WORK REQUEST: Return each line exactly as written. Begin with the first line of the entries and end with the line that has "Task: Select Mazinger's radio button".
─── RAW DATA ───
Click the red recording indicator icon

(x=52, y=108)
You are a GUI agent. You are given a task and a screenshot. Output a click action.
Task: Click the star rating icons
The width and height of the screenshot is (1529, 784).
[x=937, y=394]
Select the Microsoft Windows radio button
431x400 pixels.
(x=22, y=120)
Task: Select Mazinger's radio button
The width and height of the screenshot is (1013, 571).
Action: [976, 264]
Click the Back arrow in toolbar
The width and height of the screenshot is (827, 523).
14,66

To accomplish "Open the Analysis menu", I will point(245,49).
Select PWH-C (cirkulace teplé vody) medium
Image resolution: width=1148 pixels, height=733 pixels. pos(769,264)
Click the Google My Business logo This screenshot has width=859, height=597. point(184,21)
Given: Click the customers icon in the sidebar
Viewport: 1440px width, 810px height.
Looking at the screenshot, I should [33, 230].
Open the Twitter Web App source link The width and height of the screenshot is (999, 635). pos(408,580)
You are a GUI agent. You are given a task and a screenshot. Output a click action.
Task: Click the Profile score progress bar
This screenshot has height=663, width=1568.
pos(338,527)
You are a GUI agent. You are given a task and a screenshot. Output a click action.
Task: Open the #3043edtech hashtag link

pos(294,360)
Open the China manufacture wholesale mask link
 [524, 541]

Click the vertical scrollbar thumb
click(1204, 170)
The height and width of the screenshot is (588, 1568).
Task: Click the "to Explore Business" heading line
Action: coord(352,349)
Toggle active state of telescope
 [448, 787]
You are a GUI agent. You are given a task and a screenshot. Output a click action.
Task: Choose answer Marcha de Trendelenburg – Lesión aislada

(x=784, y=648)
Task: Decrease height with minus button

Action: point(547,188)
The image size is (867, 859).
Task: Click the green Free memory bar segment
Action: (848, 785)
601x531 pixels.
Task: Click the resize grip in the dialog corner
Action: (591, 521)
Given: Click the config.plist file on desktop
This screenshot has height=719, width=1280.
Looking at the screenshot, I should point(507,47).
───
ANSWER FOR THE TASK:
Click the red recording indicator icon

(x=52, y=108)
You are a GUI agent. You are given a task and a screenshot. Output a click action.
Task: Click the star rating icons
The width and height of the screenshot is (1529, 784).
[x=937, y=394]
Select the Microsoft Windows radio button
431x400 pixels.
(x=22, y=120)
Task: Select Mazinger's radio button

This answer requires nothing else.